Legacy is also doing extremely well from an attendance perspective. Legacy GPs continue to be the most well-attended of any type (with the exception of a disappointing showing in GP Atlanta). The most recent Bazaar of Moxen Legacy event had the highest tournament attendance of any non-Wizards sponsored event. The most attended Wizards GPs were Legacy format. And the most recent SCG Legacy Open in DC was the most popular Legacy event in SCG history.

Unfortunately, as a result of the popularity, prices have gotten very high and the barrier to entry into the format for the top-tier decks is significantly higher than it once was. People are conflating high prices with the death of the format, but rather, it is indicative of the popularity of the format.

**Given information**.
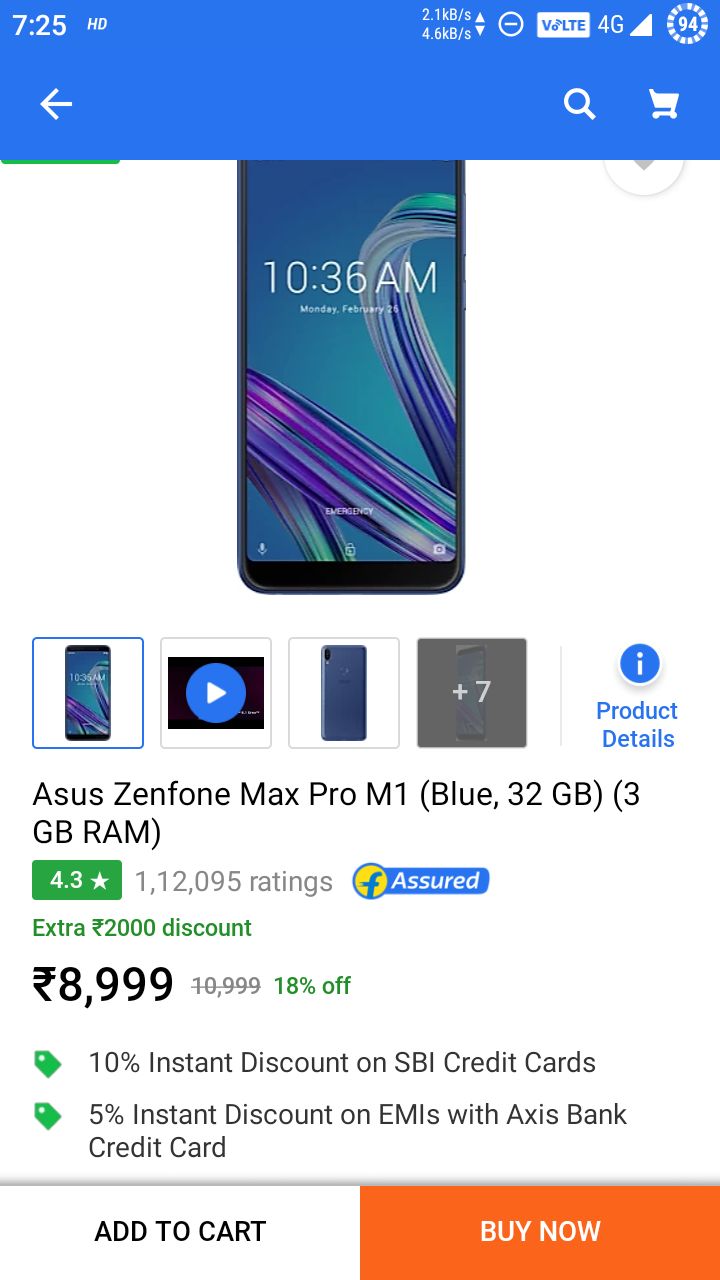
Task: Click the BUY NOW button
Action: (540, 1232)
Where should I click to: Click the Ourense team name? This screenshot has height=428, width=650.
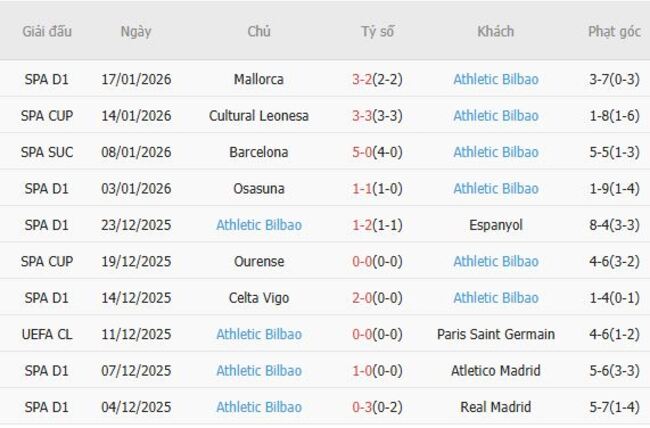pyautogui.click(x=258, y=262)
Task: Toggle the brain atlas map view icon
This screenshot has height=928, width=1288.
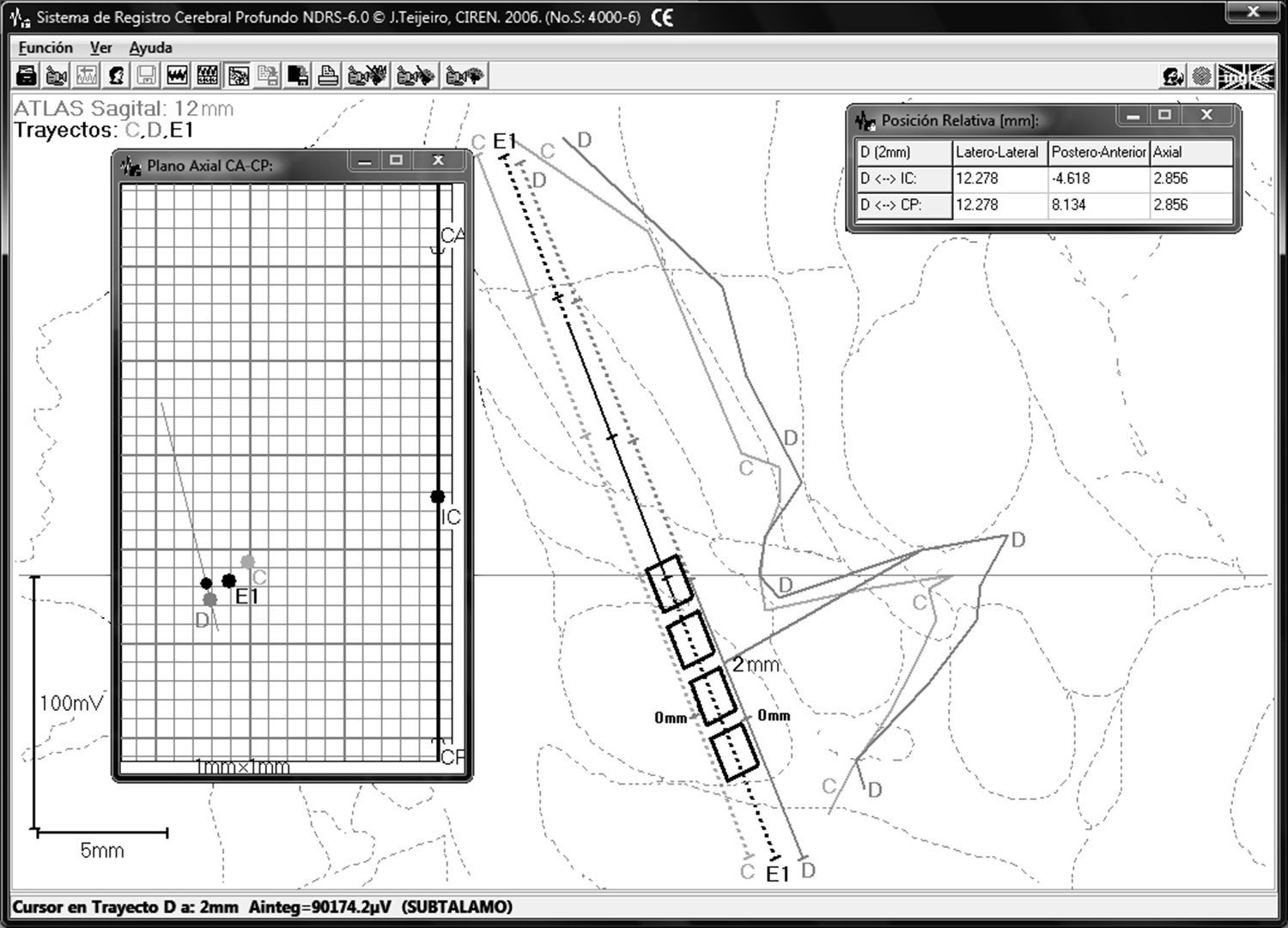Action: pos(238,76)
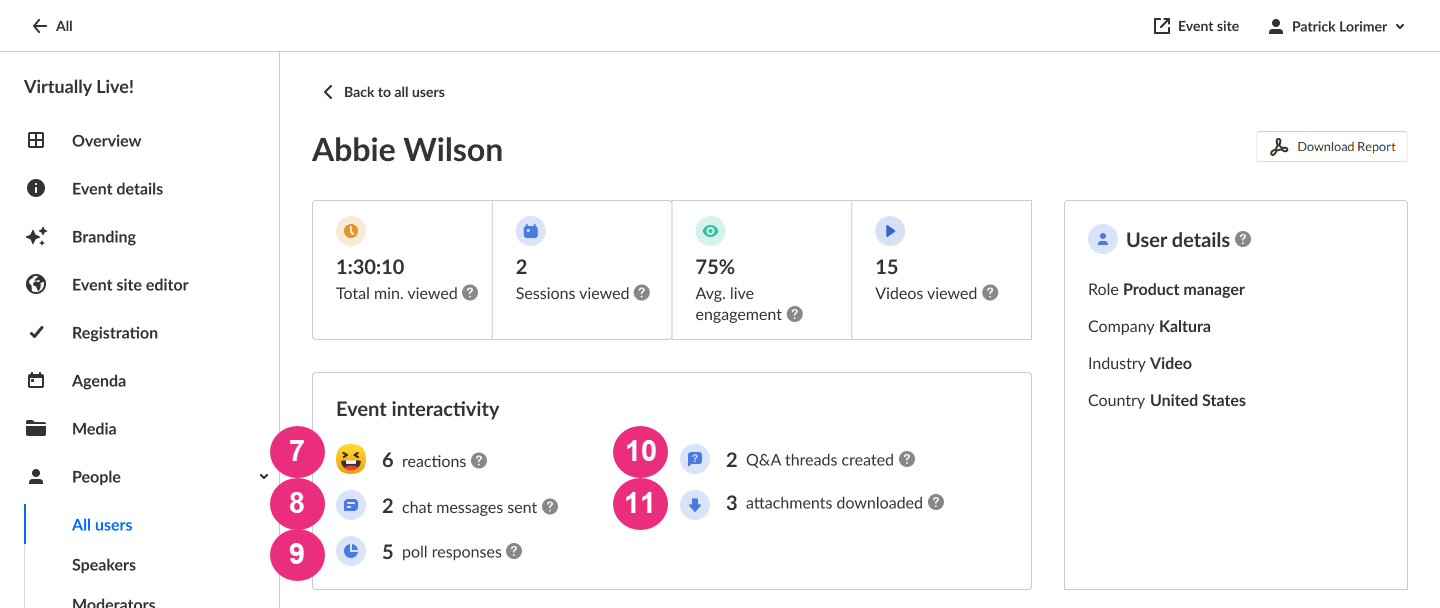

**The exercise**. Can you write out the passage on the Legacy format above, word for word, from "Legacy is also" to "in SCG history."?

**Result**.
Legacy is also doing extremely well from an attendance perspective. Legacy GPs continue to be the most well-attended of any type (with the exception of a disappointing showing in GP Atlanta). The most recent Bazaar of Moxen Legacy event had the highest tournament attendance of any non-Wizards sponsored event. The most attended Wizards GPs were Legacy format. And the most recent SCG Legacy Open in DC was the most popular Legacy event in SCG history.